During the protests for Israeli democracy, a group of hundreds of doctors, paramedics, and mental health professionals came together to provide medical and mental health aid to injured protesters.
On Saturday 10.07.2023, these medical teams awoke to calls for help from the towns around Gaza, besieged casualties and families whose loved ones were bleeding out next to them were crying out for any sort of aid at a time when physical aid could not come. Doctors assisted the besieged via advice, conversation, and in managing acute medical issues from afar. The following morning, teams were already in the field, coordinating among themselves different calls for medical aid, on the front lines and away from them. Doctors and paramedics moved between different towns and villages, helping rescue the people they had spoken to, put up field clinics, provided expert medical and mental health care to those in need, coordinated additional manpower to hospitals and ambulances, and assisted in putting together the operations center for tracking the kidnapped and missing.
Since then, First Line Med has dedicated itself to filling the gaps in the provision of medical aid, and mental health care.
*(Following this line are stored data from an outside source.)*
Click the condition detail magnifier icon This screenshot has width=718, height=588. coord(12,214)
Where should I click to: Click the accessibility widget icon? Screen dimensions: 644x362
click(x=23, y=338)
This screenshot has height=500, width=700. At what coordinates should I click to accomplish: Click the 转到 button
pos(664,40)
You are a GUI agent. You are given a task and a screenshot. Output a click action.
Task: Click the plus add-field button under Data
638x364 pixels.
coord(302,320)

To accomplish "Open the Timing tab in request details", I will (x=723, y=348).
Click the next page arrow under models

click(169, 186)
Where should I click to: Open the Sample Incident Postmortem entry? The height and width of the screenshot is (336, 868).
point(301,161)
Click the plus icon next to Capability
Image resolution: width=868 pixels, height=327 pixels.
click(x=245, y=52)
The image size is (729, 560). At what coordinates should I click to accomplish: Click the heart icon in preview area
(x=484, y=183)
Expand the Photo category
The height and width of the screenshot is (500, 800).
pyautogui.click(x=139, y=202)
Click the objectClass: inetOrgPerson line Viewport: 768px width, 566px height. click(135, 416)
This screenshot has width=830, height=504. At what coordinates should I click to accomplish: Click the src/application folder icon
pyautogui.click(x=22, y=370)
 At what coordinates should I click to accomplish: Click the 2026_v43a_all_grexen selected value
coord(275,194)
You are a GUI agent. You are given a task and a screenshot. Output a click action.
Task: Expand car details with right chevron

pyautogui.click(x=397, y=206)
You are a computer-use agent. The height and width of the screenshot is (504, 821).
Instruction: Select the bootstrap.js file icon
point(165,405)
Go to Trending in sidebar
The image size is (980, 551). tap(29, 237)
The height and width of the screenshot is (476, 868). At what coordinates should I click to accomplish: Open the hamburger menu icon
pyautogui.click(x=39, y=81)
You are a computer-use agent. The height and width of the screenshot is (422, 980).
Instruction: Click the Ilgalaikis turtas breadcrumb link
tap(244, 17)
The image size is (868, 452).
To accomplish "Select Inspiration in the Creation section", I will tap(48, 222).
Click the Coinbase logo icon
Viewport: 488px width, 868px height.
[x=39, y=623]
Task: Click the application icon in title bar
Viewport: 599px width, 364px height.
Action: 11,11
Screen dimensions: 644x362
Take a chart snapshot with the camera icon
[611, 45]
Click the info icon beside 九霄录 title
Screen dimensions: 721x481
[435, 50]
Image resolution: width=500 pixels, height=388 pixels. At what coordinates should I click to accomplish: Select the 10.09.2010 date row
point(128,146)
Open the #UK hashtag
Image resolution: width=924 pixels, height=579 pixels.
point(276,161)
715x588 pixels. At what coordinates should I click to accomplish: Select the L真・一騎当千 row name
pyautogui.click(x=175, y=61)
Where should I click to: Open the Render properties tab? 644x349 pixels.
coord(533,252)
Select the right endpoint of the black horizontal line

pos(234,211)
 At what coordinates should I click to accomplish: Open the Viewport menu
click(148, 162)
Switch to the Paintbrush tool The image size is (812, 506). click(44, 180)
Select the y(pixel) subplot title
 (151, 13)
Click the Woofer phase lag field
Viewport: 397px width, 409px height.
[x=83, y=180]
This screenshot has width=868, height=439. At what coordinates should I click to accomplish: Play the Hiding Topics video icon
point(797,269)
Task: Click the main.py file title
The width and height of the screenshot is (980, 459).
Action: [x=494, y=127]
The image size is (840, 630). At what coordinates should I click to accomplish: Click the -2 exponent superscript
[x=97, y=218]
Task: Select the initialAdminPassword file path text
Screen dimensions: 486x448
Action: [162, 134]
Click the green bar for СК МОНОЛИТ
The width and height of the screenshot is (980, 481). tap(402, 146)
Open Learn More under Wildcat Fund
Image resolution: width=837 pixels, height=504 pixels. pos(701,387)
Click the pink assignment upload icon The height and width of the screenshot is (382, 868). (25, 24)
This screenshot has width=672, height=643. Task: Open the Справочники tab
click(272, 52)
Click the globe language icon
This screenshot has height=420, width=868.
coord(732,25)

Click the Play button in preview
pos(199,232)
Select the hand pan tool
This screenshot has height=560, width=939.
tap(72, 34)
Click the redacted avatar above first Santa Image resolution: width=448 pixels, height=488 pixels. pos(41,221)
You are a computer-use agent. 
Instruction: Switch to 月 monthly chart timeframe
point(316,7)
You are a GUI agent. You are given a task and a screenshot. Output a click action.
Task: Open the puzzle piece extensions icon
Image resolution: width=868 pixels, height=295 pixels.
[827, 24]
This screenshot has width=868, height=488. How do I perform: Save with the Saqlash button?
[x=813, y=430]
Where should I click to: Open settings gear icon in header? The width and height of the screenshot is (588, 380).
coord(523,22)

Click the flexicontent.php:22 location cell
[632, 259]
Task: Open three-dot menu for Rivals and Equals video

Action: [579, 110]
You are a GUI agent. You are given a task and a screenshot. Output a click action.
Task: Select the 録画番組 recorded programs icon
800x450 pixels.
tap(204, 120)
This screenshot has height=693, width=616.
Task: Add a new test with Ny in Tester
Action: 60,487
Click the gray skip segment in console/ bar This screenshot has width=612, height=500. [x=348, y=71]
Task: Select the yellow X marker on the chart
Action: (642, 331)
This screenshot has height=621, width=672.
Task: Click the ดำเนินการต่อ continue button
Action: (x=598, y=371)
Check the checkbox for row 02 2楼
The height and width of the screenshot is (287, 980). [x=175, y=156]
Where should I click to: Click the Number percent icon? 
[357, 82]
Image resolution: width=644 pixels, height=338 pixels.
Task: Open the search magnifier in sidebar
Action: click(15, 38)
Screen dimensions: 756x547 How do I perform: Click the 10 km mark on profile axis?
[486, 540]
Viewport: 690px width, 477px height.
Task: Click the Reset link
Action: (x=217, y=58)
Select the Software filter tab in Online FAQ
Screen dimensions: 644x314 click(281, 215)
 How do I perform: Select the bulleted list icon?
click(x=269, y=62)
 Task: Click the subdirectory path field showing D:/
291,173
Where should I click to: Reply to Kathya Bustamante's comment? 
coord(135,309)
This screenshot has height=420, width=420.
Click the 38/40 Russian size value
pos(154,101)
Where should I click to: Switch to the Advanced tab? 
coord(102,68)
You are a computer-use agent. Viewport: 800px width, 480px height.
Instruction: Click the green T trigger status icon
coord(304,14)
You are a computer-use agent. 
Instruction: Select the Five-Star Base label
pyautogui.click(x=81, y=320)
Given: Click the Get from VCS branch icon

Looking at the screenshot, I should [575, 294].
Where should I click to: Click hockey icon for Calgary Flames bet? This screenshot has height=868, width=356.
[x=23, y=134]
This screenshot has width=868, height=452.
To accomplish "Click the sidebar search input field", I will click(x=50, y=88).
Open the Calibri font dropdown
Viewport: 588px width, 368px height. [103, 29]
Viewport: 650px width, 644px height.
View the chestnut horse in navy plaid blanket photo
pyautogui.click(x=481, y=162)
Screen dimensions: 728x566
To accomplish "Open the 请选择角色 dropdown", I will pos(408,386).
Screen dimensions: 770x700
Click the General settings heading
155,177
Among its ranks are professionals from a wide variety of fields that provide medical, and mental health aid in face to face meetings with survivors and the injured. The organization heads an operations center which coordinates this aid, in cooperation with approximately two thousand different doctors, paramedics, psychiatrists, psychologists, and social workers. In addition to providing aid directly to those affected, the organization helps fill the ranks of other organizations such as MDA and Soroka Medical Center with doctors and other professionals, as well as staffing clinics for internal refugees with attending physicians in cooperation with leading healthcare organizations, professional medical unions, and the Israeli Medical Association. Finally, in cooperation with Brothers and Sisters in Israel, the organization coordinated the purchase, importation, and provision of medical equipment to medical teams and units that required it most.